Note that this difference could go either way, i.e. that lower-quality data can benefit from further “post-Chinchilla” training or that high-quality data can benefit from “post-Chinchilla” training.
(where here, the quality would compare to the original data used by DeepMind, since they are the ones who coined the Chinchilla Scaling Laws).
How Many Training Tokens Was Chinchilla Trained On?
The Chinchilla model, developed by DeepMind, was trained using approximately 1.4 trillion tokens with 70 billion parameters. This training setup was part of an initiative to discover the most compute-optimal configurations for large language models.
By using such a significant number of tokens (compared to their previous model, Gopher), the researchers aimed to balance model size with training data, enhancing performance given a fixed amount of computational resources.
DeepMind’s strategy was to align the number of parameters with a suitable volume of training tokens. This approach for Chinchilla was designed to optimise the model’s ability to learn and generalise across various linguistic tasks, reinforcing its efficiency.

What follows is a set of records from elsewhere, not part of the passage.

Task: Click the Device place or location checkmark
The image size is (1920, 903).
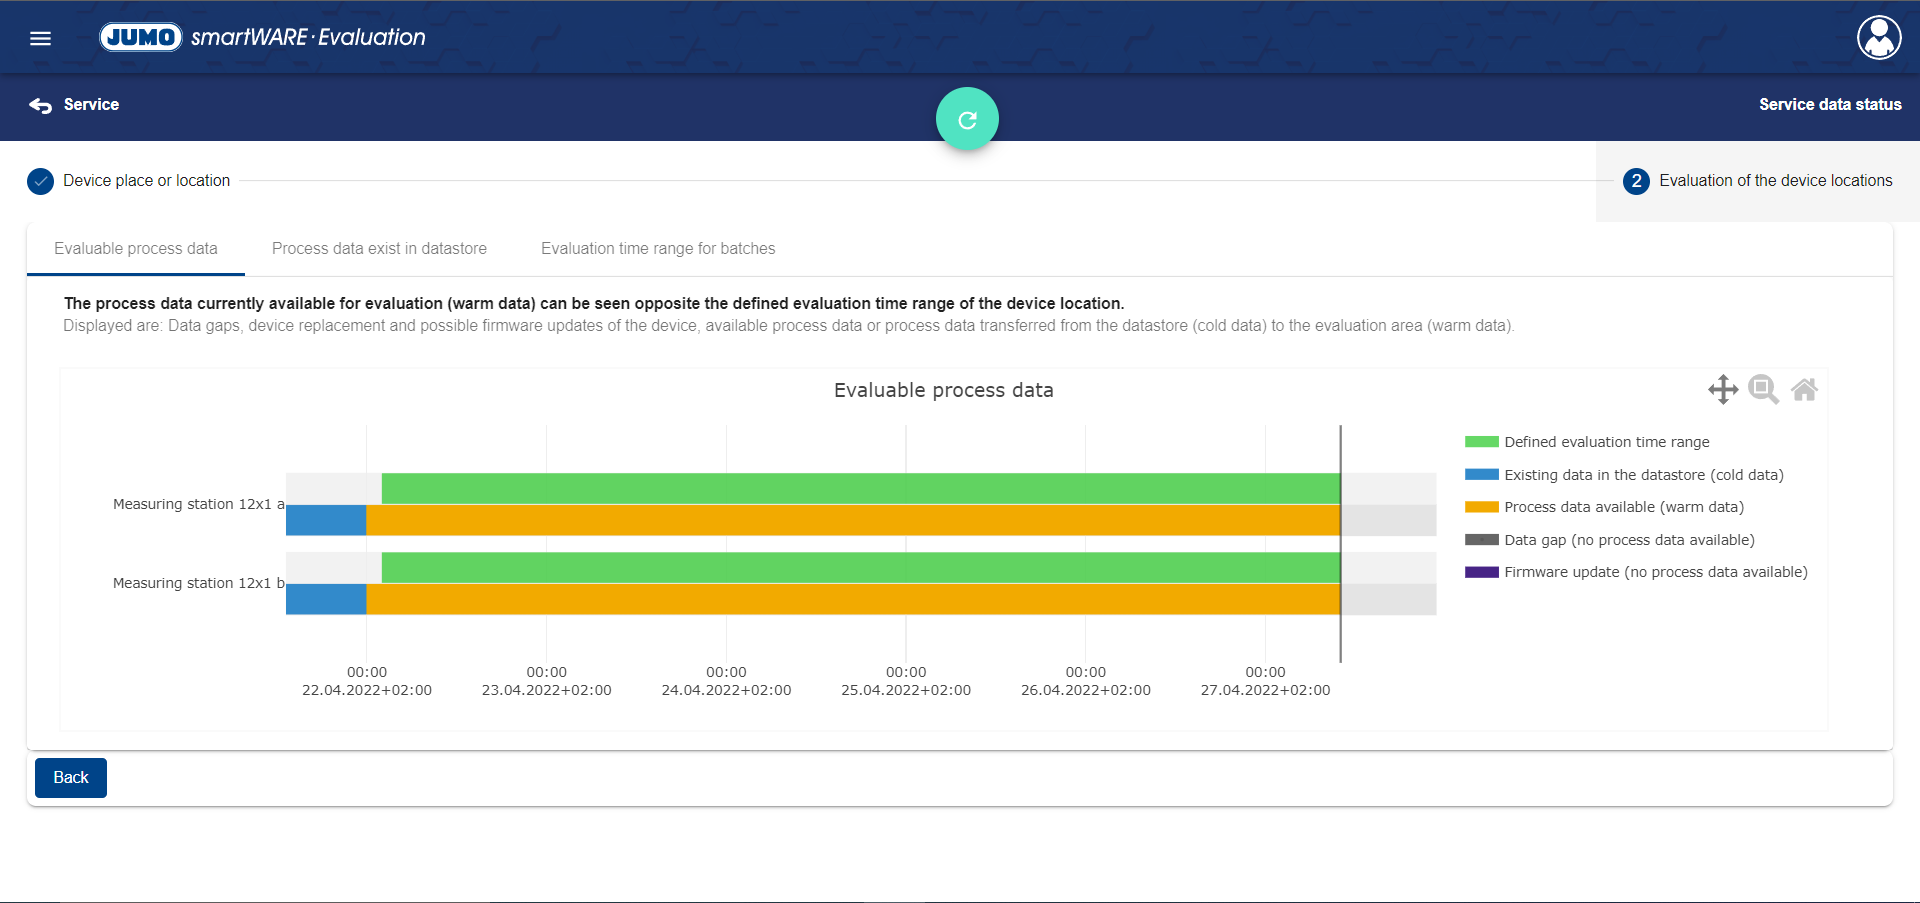Action: pyautogui.click(x=40, y=181)
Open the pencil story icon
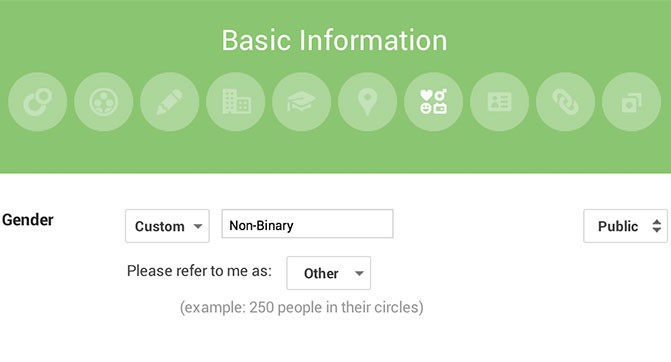 tap(169, 102)
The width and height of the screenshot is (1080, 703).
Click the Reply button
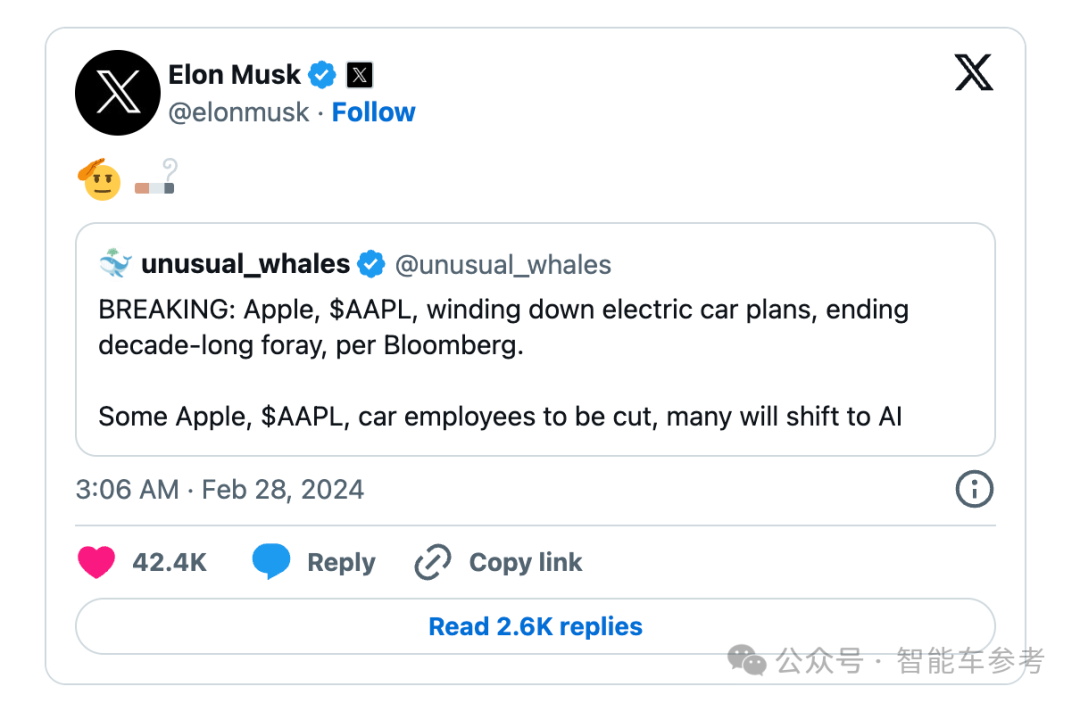click(314, 562)
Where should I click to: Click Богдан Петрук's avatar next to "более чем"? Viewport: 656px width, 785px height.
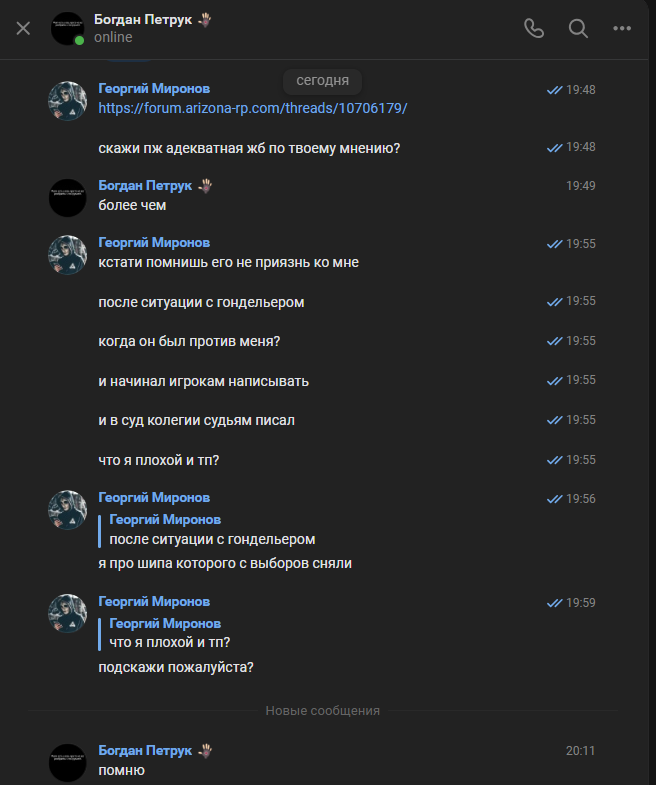click(x=67, y=196)
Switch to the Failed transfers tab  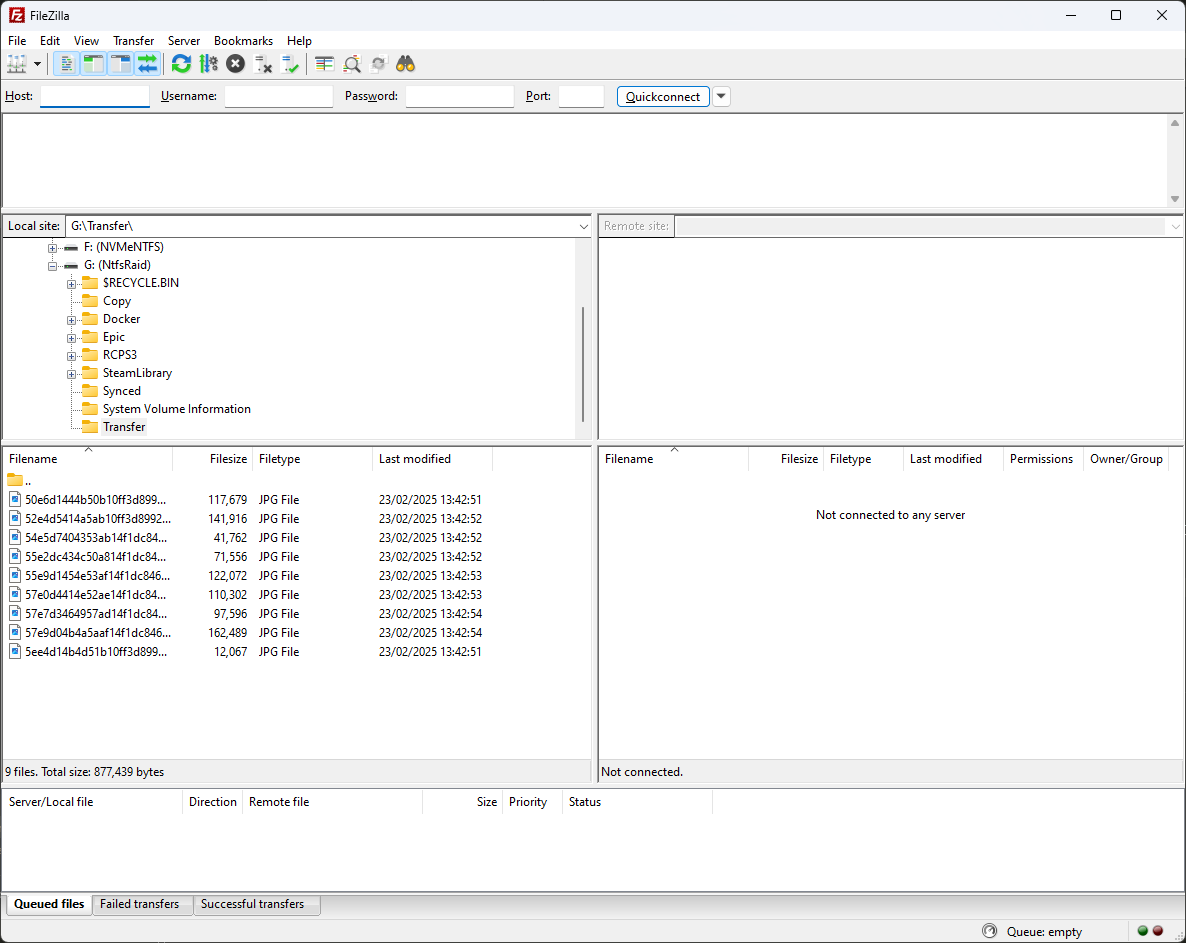141,904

This shift to a more data-intensive training regimen reflects a broader move away from larger, less efficiently trained models. By adhering to these newly established scaling laws, DeepMind set a new benchmark for future AI training methodologies, emphasising the balance between resource utilisation and performance.
That said, as discussed above, the latest empirical research from Meta’s Llama 3 has revealed that large language models might continue to benefit from increased training data beyond the previously established benchmarks, challenging the assumptions underpinning the Chinchilla Scaling Laws.